Microsoft has announced that its speech recognition system has reached an important milestone. The company's researchers claimed that their system can now transcribe conversational speech as efficiently as human beings. In a statement, Microsoft's Chief Speech Scientist Xuedong Huang said that this a historic achievement.
The system logged a word error rate of 5.9 percent, surpassing the 6.3 percent error rate record that it set last month. According to Microsoft, the new rate is "about equal" to the one shown by professional transcriptionists. The system uses neural language models which aggregate similar words for the purpose of better generalization. It also uses an in-house developed deep learning Computational Network Toolkit for designing appropriate algorithm.
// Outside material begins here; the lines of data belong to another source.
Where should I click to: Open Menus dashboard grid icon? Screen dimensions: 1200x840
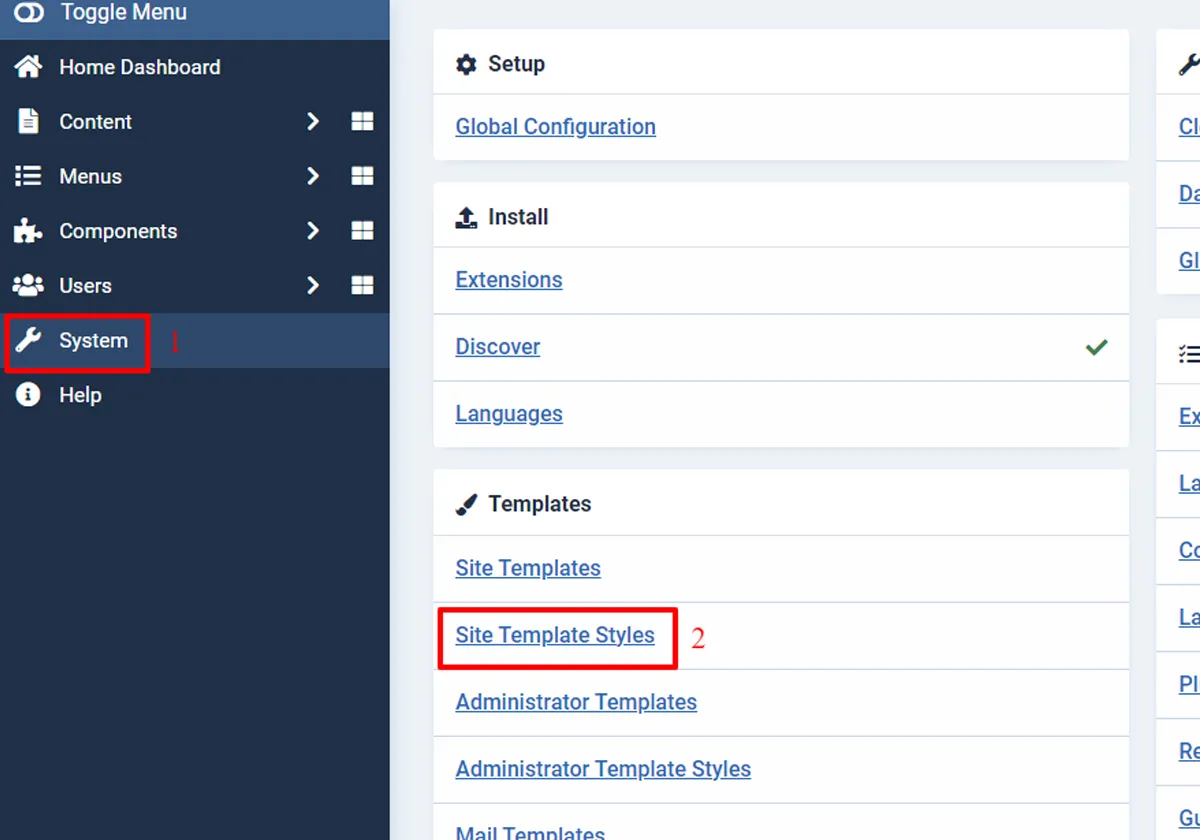pyautogui.click(x=362, y=176)
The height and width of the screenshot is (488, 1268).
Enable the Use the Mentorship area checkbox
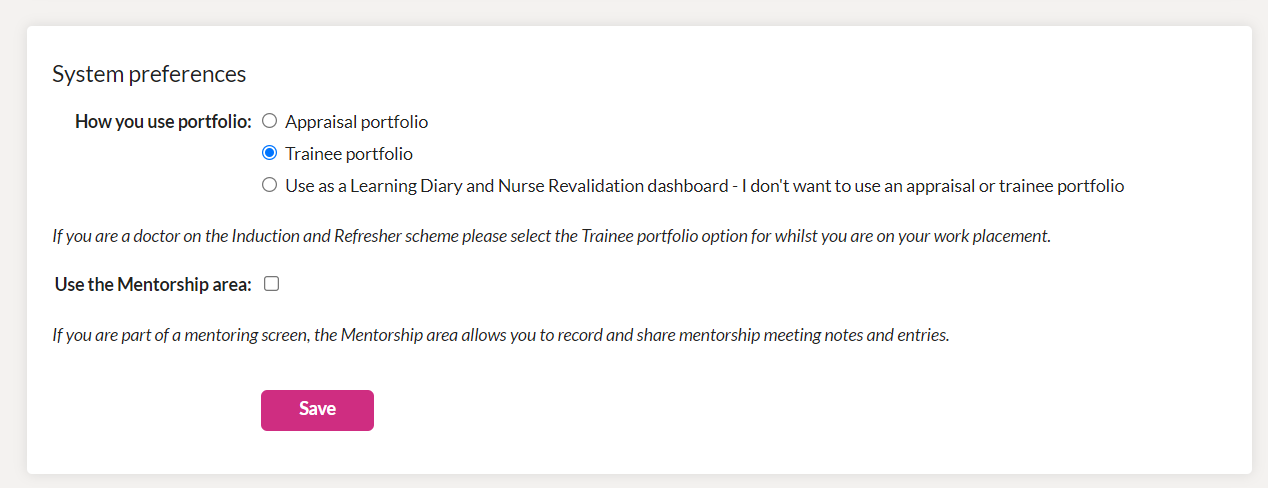pos(271,284)
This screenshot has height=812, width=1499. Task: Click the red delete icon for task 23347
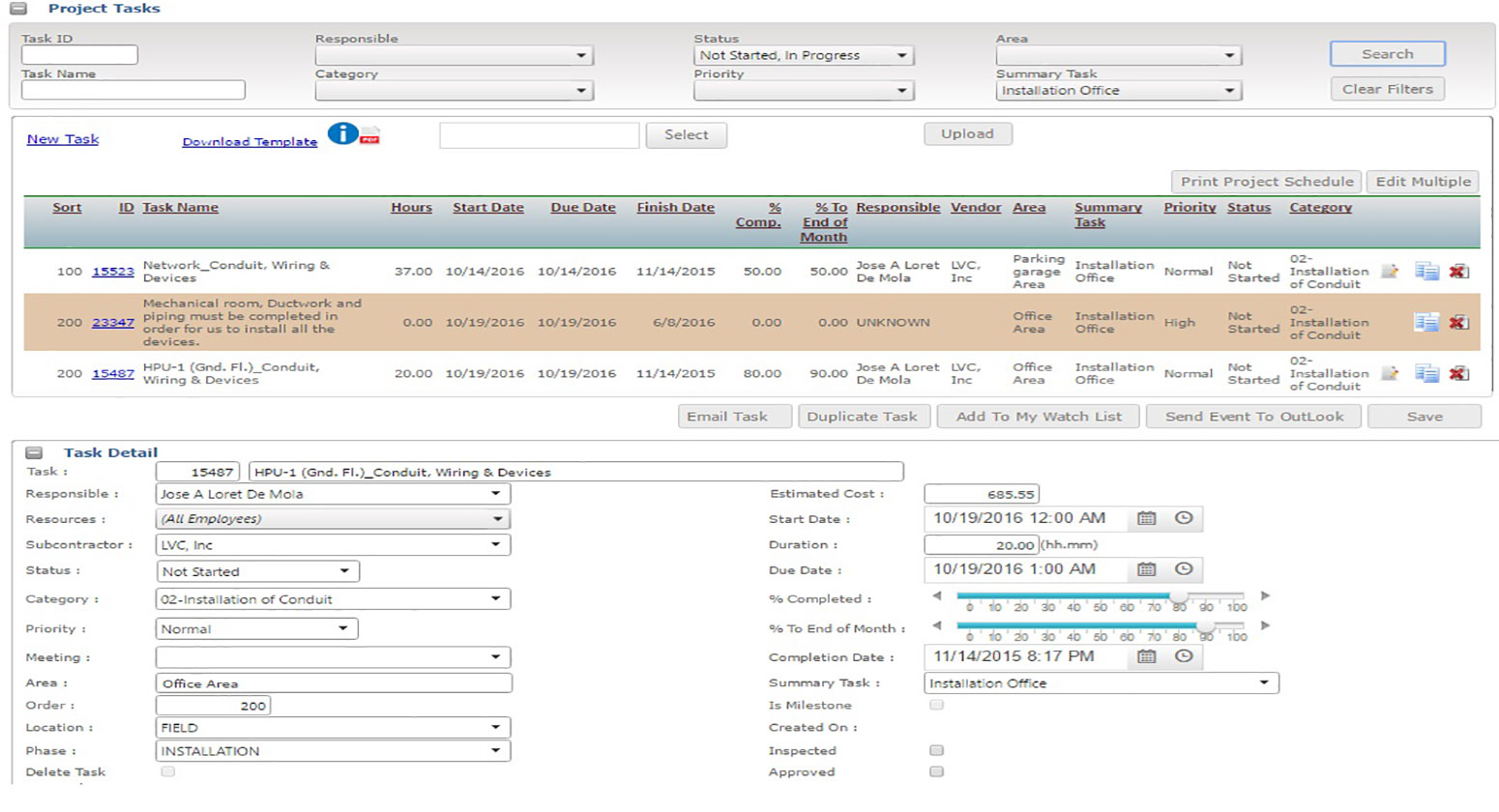point(1458,322)
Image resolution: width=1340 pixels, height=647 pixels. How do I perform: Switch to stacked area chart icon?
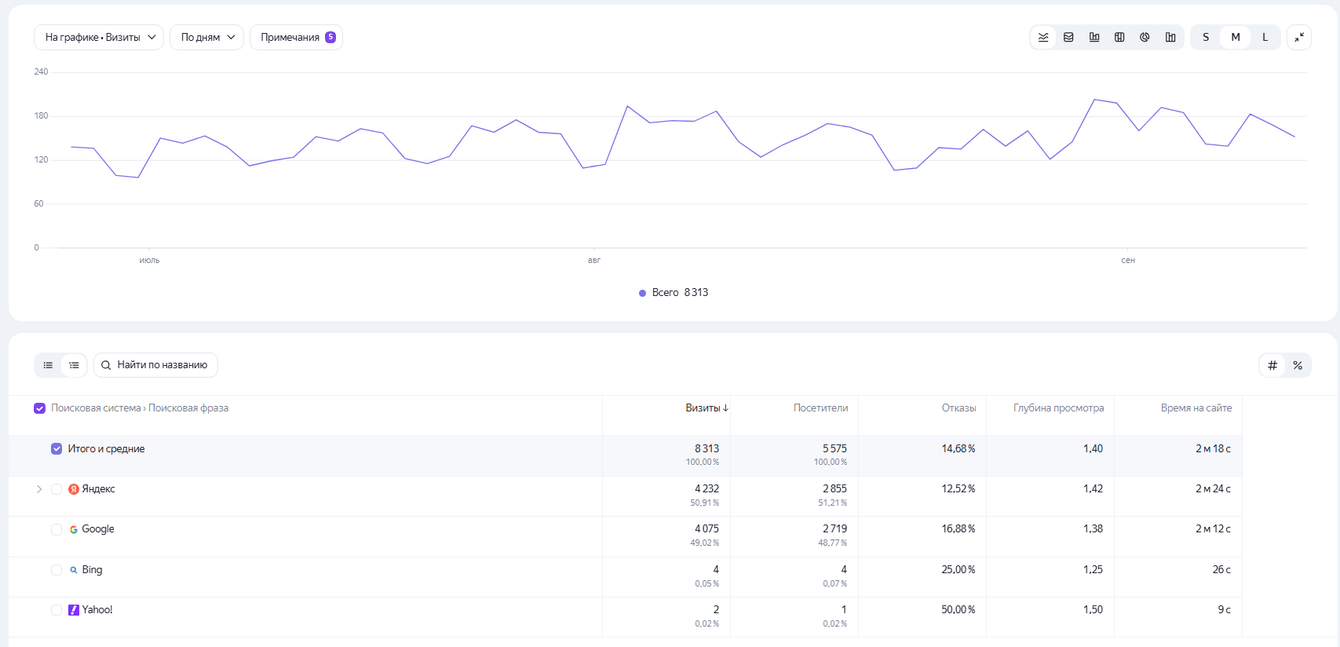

The system called NIST 2000 is likely to be used in different capacities. Microsoft plans to use this technology to boost its accessibility tools. The technology may also be used on Xbox and personal digital assistants including Cortana.
Microsoft CEO Satya Nadella said that the technology is expected to have far-reaching influence in computing. He equated the utility of the system to the influence of the graphic user interface.
Harry Shum, executive vice president of Microsoft's artificial intelligence and research group, said that even five years ago, this feat would have been inconceivable. He added that the development will make Cortana more efficient and may lead to the creation of "a truly intelligent assistant."
However, Microsoft is not the only company making advances in the area. Baidu Research collaborated with Stanford University and the University of Washington to develop Deep Speech 2. The program is said to have the ability to transcribe speech three times faster than a human being can type.